DISEÑO DE GENES PARA LA INSERCION EN UNA PLANTA VEGETAL

diseño de genes
Dentro de la biología molecular de plantas es de suma importancia entender y comprender los desafíos en cuanto a proyectos agropecuarios, producir alimento es un desafijo en los actuales momentos por múltiples razones y factores, el diseño de genes (adn) para la inserción en una planta no llevara un paso adelante en la evolución y producción de los mismos, de esto nos valemos de la biotecnología vegetal que nos proporcionara la información mas relevante.

Una vez que se ha aislado y clonado (amplificado en un vector bacteriano) un gen, debe ser sometido a varias modificaciones antes de que pueda ser efectivamente insertado en una planta.

Representación simplificada de un transgen construido, que contiene los componentes necesarios para la integración y expresión con éxito.

Es preciso agregar una secuencia promotora para que el gen sea expresado correctamente (es decir, traducido como un producto proteínico).

El promotor es la llave de encendido y apagado que controla cuando y donde se expresara el gen en la planta. Hasta la fecha, la mayoría de los promotores en las variedades de cultivos transgénicos han sido “constitutivos”, es decir, que causan la expresión del gen durante todo el ciclo biológico de la planta en la mayoría de los tejidos.

El promotor constitutivo usado mas comúnmente es CaMV35S, proveniente del virus del mosaico de la coliflor, que generalmente produce un alto grado de expresión en las plantas. Otros promotores son más específicos y responden a señales indicadoras en el medio interno o externo de la planta.
Un ejemplo de un promotor inducible por la luz es el promotor del gen “cab”, que codifica la principal proteína fijadora de clorofila a y b.

A veces, el gen clonado es modificado para lograr una mayor expresión en una planta. Por ejemplo, el gen Bt para la resistencia a los insectos es de origen bacteriano y tienen un porcentaje mas elevado de pares de nucleótidos A-T, en comparación con las plantas, que prefieren los pares de nucleótidos G-C.

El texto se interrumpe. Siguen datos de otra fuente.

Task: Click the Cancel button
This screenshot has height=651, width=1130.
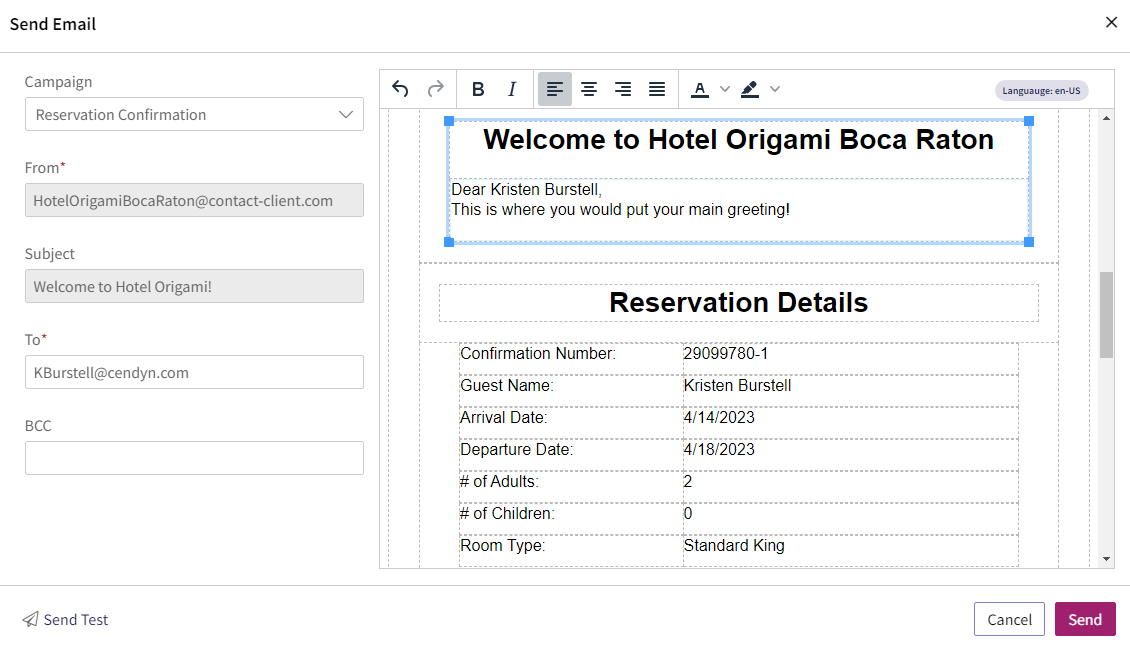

En una modificación inteligente, los investigadores sustituyeron los nucleótidos A-T con nucleótidos G-C en el gen Bt, sin modificar considerablemente la secuencia de aminoácidos. El resultado fue una mayor producción del producto génico en las células de la planta.

La secuencia de terminación indica a la maquinaria celular que se ha alcanzado el final de la secuencia génica.
Se agrega un gen marcador seleccionable al “constructo” génico con el fin de identificar las células o tejidos de la planta que han integrado con éxito el transgen.

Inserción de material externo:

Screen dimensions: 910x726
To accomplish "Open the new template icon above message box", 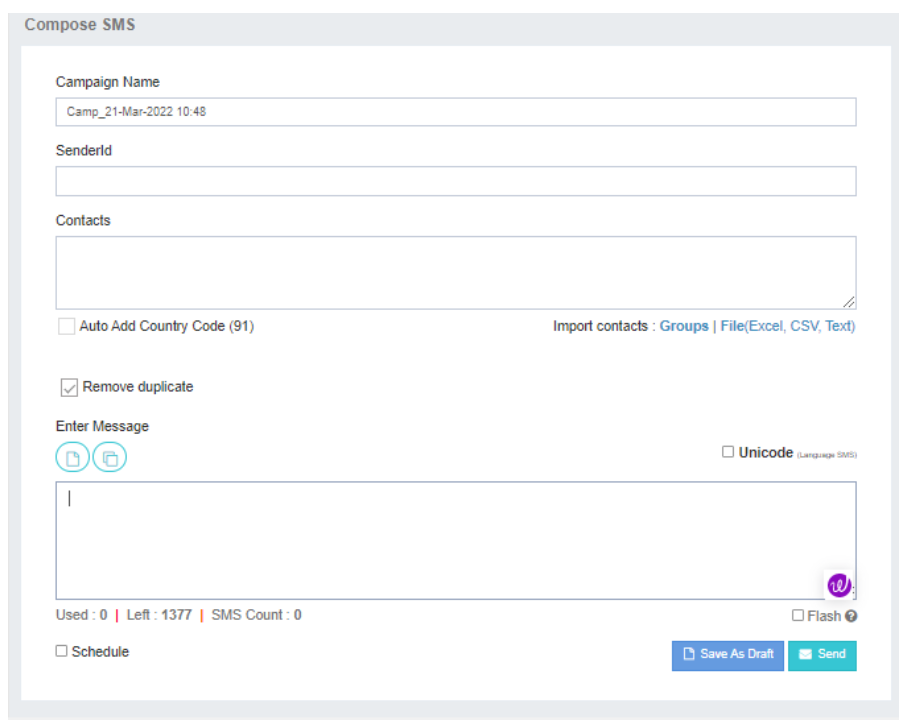I will tap(71, 457).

Esto es necesario porque rara vez se producen la incorporación y expresión de transgenes en células de plantas, que se logran en apenas un pequeño porcentaje de los tejidos o células beneficiarios.

Los genes marcadores seleccionables codifican proteínas que proporcionan resistencia a agentes normalmente tóxicos para las plantas, como los antibióticos o herbicidas. Como se explica más adelante, solo las células vegetales que han integrado el gen marcador seleccionable sobrevivirán cuando se las cultive en un medio que contengan el antibiótico o herbicida pertinente.

En cuanto a otros genes insertados, los genes marcadores también requieren secuencias promotoras y determinación para funcionar en forma correcta.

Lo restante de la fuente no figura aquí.